A first reader is that person you ask to read your story when it is completed, almost finished, or when you are so sick of it you don’t see it clearly anymore. A teacher said to me, “Your mother is not the ideal first reader because the goal here is constructive criticism, not praise.” My siblings read my stories and say it is difficult to comment because they see me in my characters, or sometimes themselves! And with other stories based on fact, “…that’s not how it really happened!” So, other family members can too create conundrums other than the gushing mother syndrome.

My mum is an exeception to the first reader rule. She has a tendency to point out what she doesn’t like first. She is also an avid reader (albeit, we have very different tastes), and her grammar and spelling are impeccable. Recently, I went to visit her in the hospital and gave her a story to read that I was close to submitting. I told her to disregard any real life connections she might infer and feel free to scribble on the page.

She let her ward roomie D. read it as well. Mum apologized to D. for the  F words in my story and the roomie replied, “Oh well, she’s a modern woman.”

Mum gave great comments regarding time line, grammar (I’m still explaining once you know the rules you can break them, regarding sentence fragments) and questioned factual information. Her notes were very professional and it has inspired her to write/journal about her experience in the hospital. Go Mum!

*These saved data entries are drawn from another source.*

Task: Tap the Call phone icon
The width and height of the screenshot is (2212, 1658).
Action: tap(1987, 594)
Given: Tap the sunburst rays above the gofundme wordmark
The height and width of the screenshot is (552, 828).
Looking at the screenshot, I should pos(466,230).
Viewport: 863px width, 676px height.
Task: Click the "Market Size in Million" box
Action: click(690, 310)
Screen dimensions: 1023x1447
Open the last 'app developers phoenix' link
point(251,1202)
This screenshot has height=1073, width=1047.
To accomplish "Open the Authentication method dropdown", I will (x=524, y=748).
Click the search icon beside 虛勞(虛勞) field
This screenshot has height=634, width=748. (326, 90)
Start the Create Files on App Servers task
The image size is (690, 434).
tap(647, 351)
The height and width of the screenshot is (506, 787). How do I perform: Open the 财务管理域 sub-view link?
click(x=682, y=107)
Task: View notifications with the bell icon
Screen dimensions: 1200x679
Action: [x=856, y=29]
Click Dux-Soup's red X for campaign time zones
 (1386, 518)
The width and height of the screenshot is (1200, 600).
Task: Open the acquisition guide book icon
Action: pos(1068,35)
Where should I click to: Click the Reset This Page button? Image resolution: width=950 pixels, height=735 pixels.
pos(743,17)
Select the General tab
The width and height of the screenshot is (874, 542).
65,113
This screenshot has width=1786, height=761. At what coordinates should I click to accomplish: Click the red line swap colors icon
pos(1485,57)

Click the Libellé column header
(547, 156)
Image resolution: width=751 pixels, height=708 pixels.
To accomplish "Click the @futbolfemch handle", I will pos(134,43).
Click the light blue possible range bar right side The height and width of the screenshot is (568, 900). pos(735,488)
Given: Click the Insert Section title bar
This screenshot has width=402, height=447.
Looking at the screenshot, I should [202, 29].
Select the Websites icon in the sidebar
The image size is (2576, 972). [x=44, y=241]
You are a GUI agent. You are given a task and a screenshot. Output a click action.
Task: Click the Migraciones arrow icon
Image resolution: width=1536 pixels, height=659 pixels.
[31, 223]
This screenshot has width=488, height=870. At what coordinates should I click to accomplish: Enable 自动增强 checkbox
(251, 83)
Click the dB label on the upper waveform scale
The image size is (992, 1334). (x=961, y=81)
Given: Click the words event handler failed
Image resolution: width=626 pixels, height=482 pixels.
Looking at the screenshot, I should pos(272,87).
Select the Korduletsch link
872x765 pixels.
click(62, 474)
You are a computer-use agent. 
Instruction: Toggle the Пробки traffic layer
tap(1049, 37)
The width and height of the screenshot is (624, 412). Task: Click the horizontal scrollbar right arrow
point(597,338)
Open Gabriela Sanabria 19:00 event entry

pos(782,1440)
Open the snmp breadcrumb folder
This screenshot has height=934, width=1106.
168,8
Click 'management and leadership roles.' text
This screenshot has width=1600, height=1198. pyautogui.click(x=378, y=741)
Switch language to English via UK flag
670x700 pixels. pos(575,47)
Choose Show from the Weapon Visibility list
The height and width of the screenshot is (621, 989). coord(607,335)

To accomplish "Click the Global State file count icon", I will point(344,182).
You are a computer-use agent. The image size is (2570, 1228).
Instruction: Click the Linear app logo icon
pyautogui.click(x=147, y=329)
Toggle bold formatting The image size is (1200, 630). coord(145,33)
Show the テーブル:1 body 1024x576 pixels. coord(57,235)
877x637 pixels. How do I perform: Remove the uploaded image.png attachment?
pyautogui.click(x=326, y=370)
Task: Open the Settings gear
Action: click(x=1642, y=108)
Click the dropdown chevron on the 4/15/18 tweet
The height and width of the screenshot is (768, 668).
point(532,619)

My first readers are the amazing writers I meet bi-monthly to workshop, but I may ask my Mum again.

Technology as Time

When writing stories I avoid using references to technology. I think I have only once mentioned a computer and I’ve never written the words cell, text, blog, i-pod, kindle, facebook etc. in a story.

I don’t find technological devices ascetically pleasing in real life or on the page. Then, I stumbled upon this Kurt Vonnegut quote:

‘I think that novels that leave out technology misrepresent life as badly as Victorians misrepresented life by leaving out sex.’

I admit, technology is a great way to pinpoint a specific time period, but I think it can also date a piece or exclude certain readers. Wondering if my characters need to get with the times.